5. La demande de Mme D tendant à ce qu’il soit enjoint à la préfète de l’Isère de lui délivrer un rendez-vous présente un caractère utile puisqu’elle lui permettra, compte tenu du dysfonctionnement de la plateforme ANEF à laquelle elle se heurte, de déposer sa demande de renouvellement de son titre de séjour et de voir son droit au séjour en France examiné. Elle ne fait obstacle par ailleurs à l’exécution d’aucune décision administrative.
6. Dans ces conditions, il y a lieu d’enjoindre à la préfète de l’Isère de donner, sous sept jours, un rendez-vous à Mme D dans un délai qui ne pourra excéder un mois afin de permettre à celle-ci de déposer sa demande de titre de séjour.

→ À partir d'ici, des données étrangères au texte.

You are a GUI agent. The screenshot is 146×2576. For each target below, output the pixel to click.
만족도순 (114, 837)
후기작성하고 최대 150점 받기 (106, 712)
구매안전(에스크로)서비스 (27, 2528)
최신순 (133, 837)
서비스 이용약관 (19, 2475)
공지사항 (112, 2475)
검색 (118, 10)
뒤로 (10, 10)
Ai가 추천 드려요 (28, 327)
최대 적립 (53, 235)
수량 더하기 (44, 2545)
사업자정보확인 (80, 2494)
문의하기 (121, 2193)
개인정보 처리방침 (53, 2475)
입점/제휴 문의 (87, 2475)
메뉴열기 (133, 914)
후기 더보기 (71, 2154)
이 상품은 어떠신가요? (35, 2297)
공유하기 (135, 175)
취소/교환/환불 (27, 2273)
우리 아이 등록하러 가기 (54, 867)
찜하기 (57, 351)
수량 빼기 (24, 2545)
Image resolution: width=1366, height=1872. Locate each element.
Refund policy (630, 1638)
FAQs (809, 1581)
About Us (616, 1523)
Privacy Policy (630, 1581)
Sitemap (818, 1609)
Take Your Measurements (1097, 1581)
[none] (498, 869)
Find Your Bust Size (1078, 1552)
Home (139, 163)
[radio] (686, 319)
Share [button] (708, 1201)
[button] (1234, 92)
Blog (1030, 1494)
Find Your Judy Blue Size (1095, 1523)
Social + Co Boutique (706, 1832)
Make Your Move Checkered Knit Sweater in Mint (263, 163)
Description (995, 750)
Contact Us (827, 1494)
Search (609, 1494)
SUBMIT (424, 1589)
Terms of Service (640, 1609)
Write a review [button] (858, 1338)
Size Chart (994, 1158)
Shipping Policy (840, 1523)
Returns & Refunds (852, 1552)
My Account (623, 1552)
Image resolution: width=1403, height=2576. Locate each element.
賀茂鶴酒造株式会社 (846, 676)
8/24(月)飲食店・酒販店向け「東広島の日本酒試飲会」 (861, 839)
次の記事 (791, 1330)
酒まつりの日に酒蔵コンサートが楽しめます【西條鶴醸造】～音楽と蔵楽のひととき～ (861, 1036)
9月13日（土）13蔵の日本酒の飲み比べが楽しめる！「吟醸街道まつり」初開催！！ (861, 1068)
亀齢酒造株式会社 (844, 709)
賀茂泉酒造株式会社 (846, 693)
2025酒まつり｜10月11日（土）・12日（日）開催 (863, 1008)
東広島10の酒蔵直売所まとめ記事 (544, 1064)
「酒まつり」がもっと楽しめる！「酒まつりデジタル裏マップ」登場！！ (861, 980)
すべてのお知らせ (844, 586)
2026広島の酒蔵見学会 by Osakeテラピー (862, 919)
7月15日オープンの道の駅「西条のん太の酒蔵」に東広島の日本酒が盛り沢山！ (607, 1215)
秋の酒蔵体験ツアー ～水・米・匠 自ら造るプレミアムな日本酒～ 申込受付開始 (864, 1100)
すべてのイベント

Il n’y a pas lieu, en l’état de l’instruction, d’assortir cette injonction d’une astreinte.
7. En revanche, la demande tendant à la délivrance d’une autorisation provisoire de séjour ne présente pas, à la date de la présente ordonnance, un caractère utile dès lors que la requérante est encore en situation régulière.
8. Dans les circonstances de l’espèce, il y a lieu de mettre à la charge de l’Etat la somme de 1 000 euros en application de l’article L. 761-1 du code de justice administrative.
O R D O N N E :
Article 1er : Il est enjoint à la préfète de l’Isère de délivrer à Mme D dans le délai sept jours suivant la notification de la présente ordonnance un rendez-vous qui ne pourra intervenir dans un délai excédant un mois, afin de permettre à l’intéressée de déposer sa demande de titre de séjour.
Article 2 : L’Etat versera à Mme D la somme de 1 000 euros en application de l’article L. 761-1 du code de justice administrative.
Article 3 : Le surplus des conclusions de la requête est rejeté.
Article 4 : La présente ordonnance sera notifiée à Mme A D épouse B et au ministre de l’intérieur.
Copie en sera délivrée à la préfète de l’Isère.
Fait à Grenoble, le 7 janvier 2025.
Le juge des référés,
V. C
La République mande et ordonne au ministre de l’intérieur en ce qui le concerne et à tous commissaires de justice à ce requis en ce qui concerne les voies de droit commun contre les parties privées, de pourvoir à l’exécution de la présente décision.